Considerado uno de los mejores del mundo, este parque alberga más de 3000 especies. Un punto a su favor, es el cuidado que ponen a los animales que lo pueblan. La entrada de unos $42, la podemos comprar online.

Seaworld

Si no tuviera suficiente San Diego con su maravilloso zoológico, añadamos el parque acuático zoológico más conocido del planeta. Abierto por cuatro estudiantes en 1964, no siendo conscientes de su evolución, acabó siendo empresa pública para facilitar su crecimiento. Acualmente la gestiona una privada, y sus franquicias por el país son marca de garantía. Sus espectáculos con animales son la principal atracción.
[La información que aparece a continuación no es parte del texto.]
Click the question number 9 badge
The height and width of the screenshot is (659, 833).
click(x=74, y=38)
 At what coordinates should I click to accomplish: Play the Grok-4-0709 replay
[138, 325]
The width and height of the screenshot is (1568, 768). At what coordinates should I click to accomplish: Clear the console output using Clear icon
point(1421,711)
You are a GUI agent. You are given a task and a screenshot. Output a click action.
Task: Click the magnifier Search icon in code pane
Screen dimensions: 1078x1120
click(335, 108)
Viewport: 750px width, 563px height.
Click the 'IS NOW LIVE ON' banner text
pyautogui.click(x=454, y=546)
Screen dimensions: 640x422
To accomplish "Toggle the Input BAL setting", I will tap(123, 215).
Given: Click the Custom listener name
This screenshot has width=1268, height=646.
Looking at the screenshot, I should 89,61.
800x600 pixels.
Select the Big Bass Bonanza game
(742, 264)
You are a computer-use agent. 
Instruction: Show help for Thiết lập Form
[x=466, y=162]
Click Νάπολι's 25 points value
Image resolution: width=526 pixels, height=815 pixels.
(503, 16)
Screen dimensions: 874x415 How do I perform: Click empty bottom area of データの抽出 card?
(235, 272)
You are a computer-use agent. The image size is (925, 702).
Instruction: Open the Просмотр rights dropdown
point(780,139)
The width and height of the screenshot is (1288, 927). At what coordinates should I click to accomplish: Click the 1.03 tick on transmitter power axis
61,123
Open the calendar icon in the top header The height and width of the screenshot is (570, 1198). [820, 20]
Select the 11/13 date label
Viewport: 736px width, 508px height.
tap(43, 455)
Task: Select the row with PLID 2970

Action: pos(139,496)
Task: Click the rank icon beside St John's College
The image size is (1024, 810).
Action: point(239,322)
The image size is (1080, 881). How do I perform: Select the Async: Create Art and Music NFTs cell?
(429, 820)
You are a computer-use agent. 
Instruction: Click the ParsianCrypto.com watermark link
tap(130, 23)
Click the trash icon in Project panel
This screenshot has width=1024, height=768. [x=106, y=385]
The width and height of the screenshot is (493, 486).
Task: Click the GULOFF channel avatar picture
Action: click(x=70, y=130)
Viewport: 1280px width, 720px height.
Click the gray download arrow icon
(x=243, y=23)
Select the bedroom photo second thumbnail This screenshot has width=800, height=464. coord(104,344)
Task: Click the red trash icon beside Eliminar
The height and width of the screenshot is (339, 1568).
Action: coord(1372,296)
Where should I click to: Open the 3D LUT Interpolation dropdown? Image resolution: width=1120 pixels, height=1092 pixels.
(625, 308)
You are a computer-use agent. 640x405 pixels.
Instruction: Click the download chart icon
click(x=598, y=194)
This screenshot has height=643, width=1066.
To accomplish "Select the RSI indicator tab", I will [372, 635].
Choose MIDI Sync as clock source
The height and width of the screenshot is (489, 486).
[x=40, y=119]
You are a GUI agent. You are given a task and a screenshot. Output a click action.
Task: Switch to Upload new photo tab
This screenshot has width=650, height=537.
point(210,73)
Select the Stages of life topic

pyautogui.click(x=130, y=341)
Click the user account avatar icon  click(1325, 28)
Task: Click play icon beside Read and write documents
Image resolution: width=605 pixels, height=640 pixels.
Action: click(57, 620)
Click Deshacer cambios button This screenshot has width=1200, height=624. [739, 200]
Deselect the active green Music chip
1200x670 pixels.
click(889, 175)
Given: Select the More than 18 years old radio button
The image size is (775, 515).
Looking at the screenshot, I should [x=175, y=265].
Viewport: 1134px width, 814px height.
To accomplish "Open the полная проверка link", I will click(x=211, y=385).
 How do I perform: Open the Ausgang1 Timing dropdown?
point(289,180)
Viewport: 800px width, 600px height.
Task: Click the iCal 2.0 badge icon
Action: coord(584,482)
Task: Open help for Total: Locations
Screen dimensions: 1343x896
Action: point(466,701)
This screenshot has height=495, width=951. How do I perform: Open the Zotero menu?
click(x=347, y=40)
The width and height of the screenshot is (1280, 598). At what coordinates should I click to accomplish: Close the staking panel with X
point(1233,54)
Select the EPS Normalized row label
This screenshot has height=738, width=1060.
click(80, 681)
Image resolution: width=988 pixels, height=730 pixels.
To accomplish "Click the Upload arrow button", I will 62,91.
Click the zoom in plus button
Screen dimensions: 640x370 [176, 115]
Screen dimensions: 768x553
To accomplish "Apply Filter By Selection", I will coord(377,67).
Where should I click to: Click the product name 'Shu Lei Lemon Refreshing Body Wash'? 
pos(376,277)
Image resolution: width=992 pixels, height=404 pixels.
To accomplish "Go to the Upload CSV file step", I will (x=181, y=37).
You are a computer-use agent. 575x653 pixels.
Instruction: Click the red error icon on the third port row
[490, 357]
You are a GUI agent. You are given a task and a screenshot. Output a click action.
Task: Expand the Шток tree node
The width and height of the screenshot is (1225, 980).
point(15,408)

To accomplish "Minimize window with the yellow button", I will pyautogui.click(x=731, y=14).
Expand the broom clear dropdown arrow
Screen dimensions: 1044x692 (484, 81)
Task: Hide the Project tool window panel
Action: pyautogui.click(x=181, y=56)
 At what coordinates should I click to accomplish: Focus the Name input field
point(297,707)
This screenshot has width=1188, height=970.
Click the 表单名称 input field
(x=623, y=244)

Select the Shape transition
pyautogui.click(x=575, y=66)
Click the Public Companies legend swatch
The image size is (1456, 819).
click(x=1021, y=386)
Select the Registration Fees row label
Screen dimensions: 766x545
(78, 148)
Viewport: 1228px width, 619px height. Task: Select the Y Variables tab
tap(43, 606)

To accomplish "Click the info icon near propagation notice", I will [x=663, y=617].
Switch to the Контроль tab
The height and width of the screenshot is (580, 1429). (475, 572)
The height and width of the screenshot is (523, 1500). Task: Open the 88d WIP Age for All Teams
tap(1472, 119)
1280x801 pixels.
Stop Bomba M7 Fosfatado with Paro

Para verlos debéis consultar a diario, llegar 20 minutos antes y evitar las primeras filas para no acabar mojados. Una apuesta algo polémica, aunque el parque tiene un centro de investigación muy importante en el ámbito de la vida marina. Una forma algo tosca de acercar las especies marinas al alcance de nuestra mano. La entrada por adulto cuesta $59,90

Downtown (Gaslam quarter)

Hecho para el turismo con un presupuesto algo mayor, encontraremos restaurantes elegantes y tiendas de recuerdos. Personalmente es lo que menos me ha gustado, aunque diré que competir con el resto que he puesto, es difícil.

 

OTROS PUNTOS QUE TE PUEDEN INTERESAR

Parque Balboa. El mayor parque urbano de Estados Unidos. Lleno de actividades.
Point Loma. Isla con acantilados y un encanto especial.
Museos de San Diego. Está repleto para los amantes de los museos. Elegir el que más os venga, será decisión vuestra.

 

CONCLUSIONES

De lo que menos te esperas, a veces obtienes resultados sorprendentes. Desdichada por mí sin justificación, creía que viniendo de los mejores parques del Oeste de Estados Unidos, una gran urbe no venía bien a mis sentidos. Quería huir de las masificaciones después de tantos días perdidos en los desiertos más inhóspitos del país. Pero me equivoqué con San Diego y supongo que lo que me ha ocurrido a mí, le habrá pasado a muchos viajeros. ¡Bien por San Diego!